Construir un equipo sólido no es solo una prioridad: es una cuestión de supervivencia para cualquier empresa que quiera escalar. Más aún cuando el contexto regional cambia a gran velocidad y el entorno emprendedor se vuelve cada vez más competitivo.
Según el informe 2024/2025 Global Report: Entrepreneurship Reality Check, elaborado por el Global Entrepreneurship Monitor (GEM), América Latina y el Caribe históricamente mantuvieron altas tasas de actividad emprendedora temprana (TEA). Sin embargo, regiones como Norteamérica y los Estados del Golfo están incrementando significativamente sus niveles, lo que implica nuevos desafíos y mayor presión para los emprendimientos latinoamericanos.
Uno de los mayores retos señalados por el estudio son las Condiciones Marco Empresariales (EFCs), evaluadas de forma mixta —y en muchos casos por debajo del nivel considerado suficiente— por los expertos nacionales de la región. Esto refleja un entorno institucional débil y una infraestructura de apoyo aún frágil para empresas en etapa temprana, lo que obliga a redoblar esfuerzos en la construcción de equipos resilientes y adaptables.
América Latina y el Caribe históricamente mantuvieron altas tasas de actividad emprendedora temprana (TEA)
En este contexto, hay tres esenciales para formar un equipo de alto rendimiento: talento, pasión y propósito.
Primero, el talento. La región cuenta con una base poblacional que cree firmemente en sus capacidades. De acuerdo al informe GEM, un porcentaje muy alto de adultos considera tener los conocimientos, habilidades y experiencia necesarios para emprender: 83,9% en Ecuador, 79,3% en Guatemala, 74,8% en Argentina, 69,9% en Chile, 68,6% en Uruguay, 66,6% en México, entre otros. Esta autoconfianza es un capital valioso, pero debe ser canalizada con criterio.

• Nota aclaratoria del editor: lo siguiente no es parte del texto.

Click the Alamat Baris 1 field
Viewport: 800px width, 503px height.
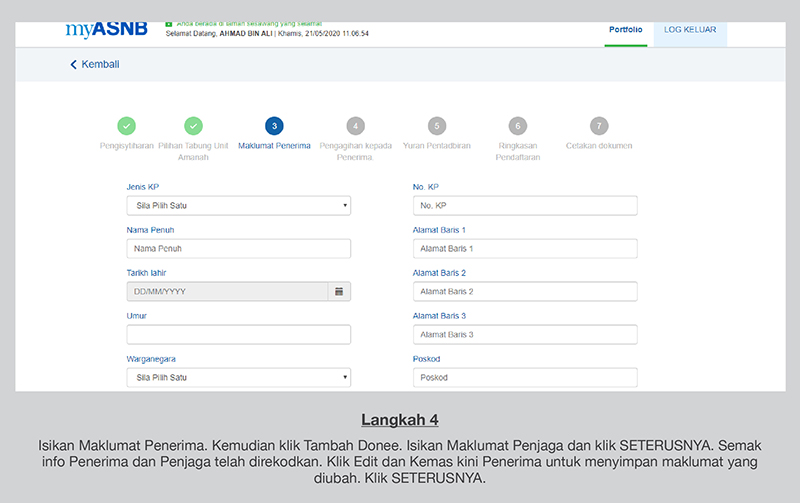524,249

Construir equipo con talento no es solo reunir habilidades técnicas —como las que demanda hoy el mundo fintech, tecnológico o de datos—, sino también identificar y potenciar esa actitud emprendedora que ya está presente.

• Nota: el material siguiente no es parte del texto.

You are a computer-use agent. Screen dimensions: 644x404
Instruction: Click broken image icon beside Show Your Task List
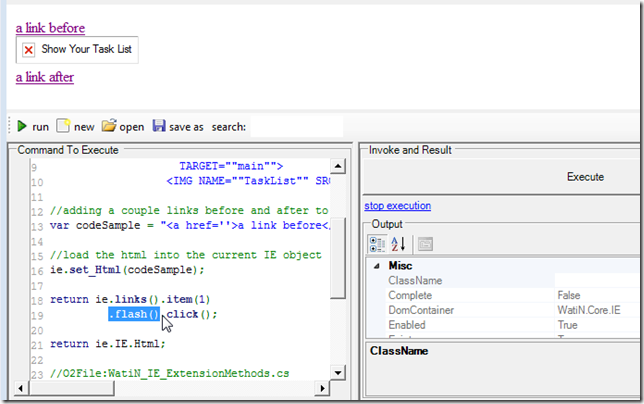click(29, 50)
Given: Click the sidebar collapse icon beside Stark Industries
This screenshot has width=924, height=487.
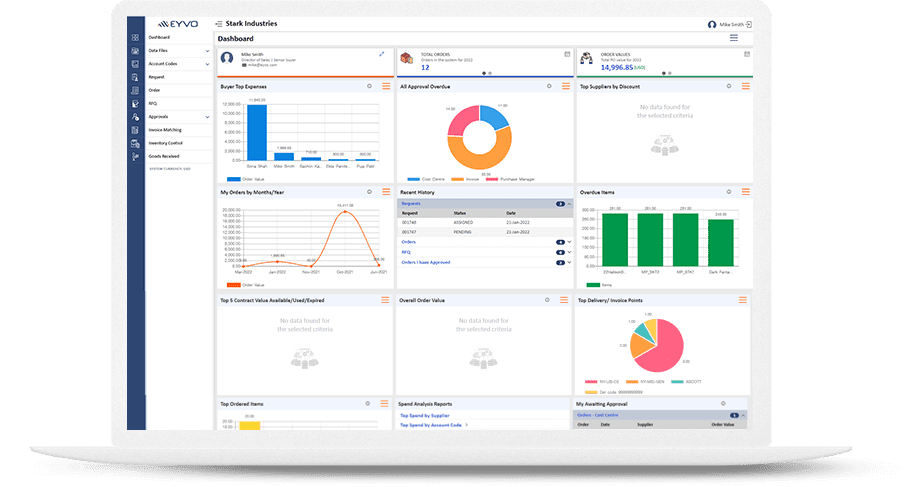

Sin embargo, el talento no lo es todo. Hay un segundo motor que diferencia a los equipos capaces de sostenerse en el tiempo: la pasión y el propósito. En América Latina, estos factores están lejos de ser accesorios. El informe GEM muestra que una gran proporción de emprendedores en etapa inicial está motivada por “marcar una diferencia en el mundo”. También es fuerte la motivación por construir riqueza o altos ingresos, como sucede en Guatemala (83,9%) o en Brasil (69,3%). Y convive con una realidad ineludible: emprender por necesidad. En países como Venezuela (93,6%), Ecuador (90,6%), Argentina (88%) y México (81%), muchos emprenden para ganarse la vida.
El informe GEM muestra que una gran proporción de emprendedores en etapa inicial está motivada por “marcar una diferencia en el mundo”

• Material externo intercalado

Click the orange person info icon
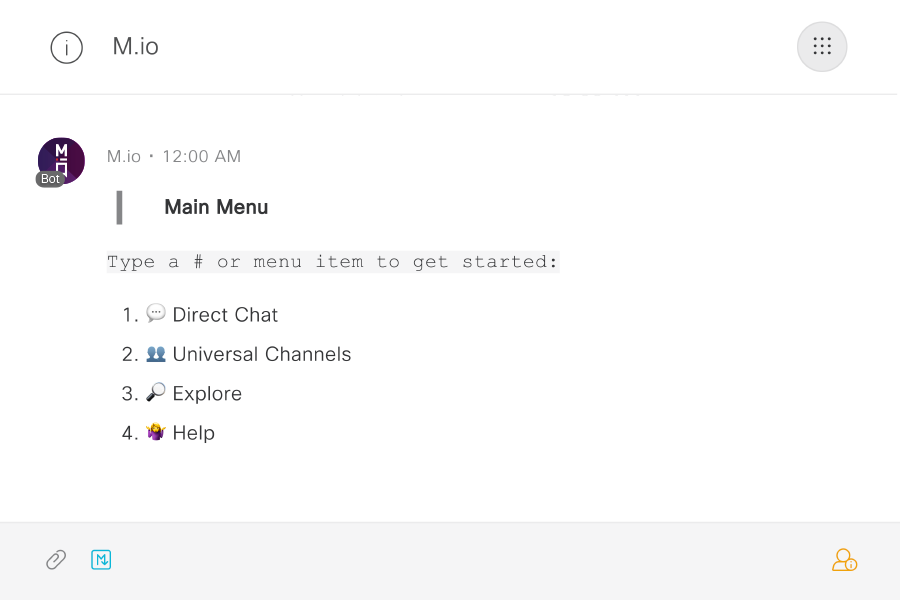This screenshot has height=600, width=900. 844,560
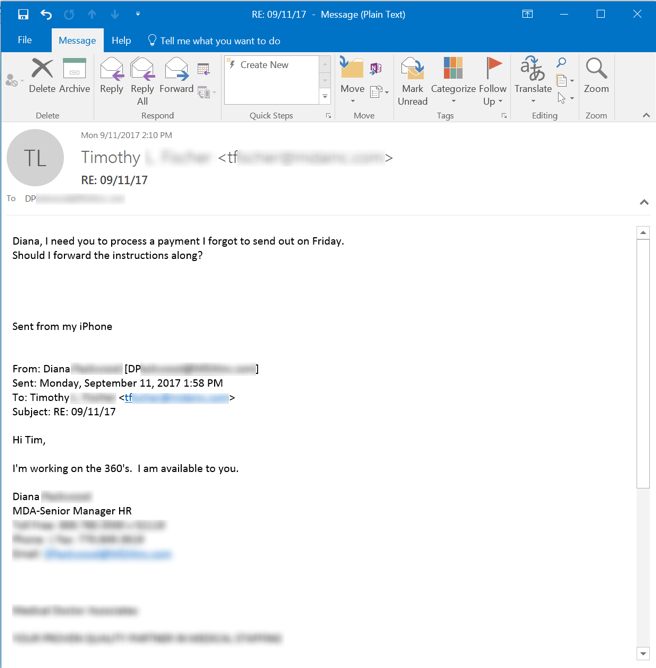Switch to the Help tab
Image resolution: width=656 pixels, height=668 pixels.
pos(121,41)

En otras palabras, construir un equipo alineado con el propósito implica comprender esta complejidad. El propósito no es un concepto abstracto: puede surgir tanto de la necesidad de subsistir como del deseo de transformar. Lo importante es canalizar esas motivaciones diversas hacia una misión compartida. Cuando eso ocurre, la cohesión es más fuerte, incluso en contextos adversos.
El tercer pilar es la cultura. Y no como un “nice to have”, sino como el cemento que une talento y propósito. La cultura se expresa en cómo se toman decisiones, cómo se colabora, cómo se enfrenta lo inesperado. No se decreta desde arriba: se cultiva desde el primer día y exige coherencia.
Después de casi ocho años liderando el primer marketplace de productos financieros de América Latina, puedo afirmar que la expansión regional no habría sido posible sin un equipo que combina capacidad, convicción y cohesión. No hay estrategia de crecimiento ni tecnología innovadora que reemplace eso. De hecho, según CB Insights, el 23% de las startups que fracasan lo hacen por no tener el equipo adecuado. Esa estadística es un recordatorio claro de que, sin equipo, no hay empresa que escale.
Por eso, para quienes están comenzando —o repensando— su camino emprendedor, el consejo es este: busquen talento, sí, pero no descuiden el propósito. Y asegúrense de que la cultura no sea un accidente, sino una elección consciente. En esa tríada, creo, está la clave para construir no solo un negocio, sino una organización que deje huella.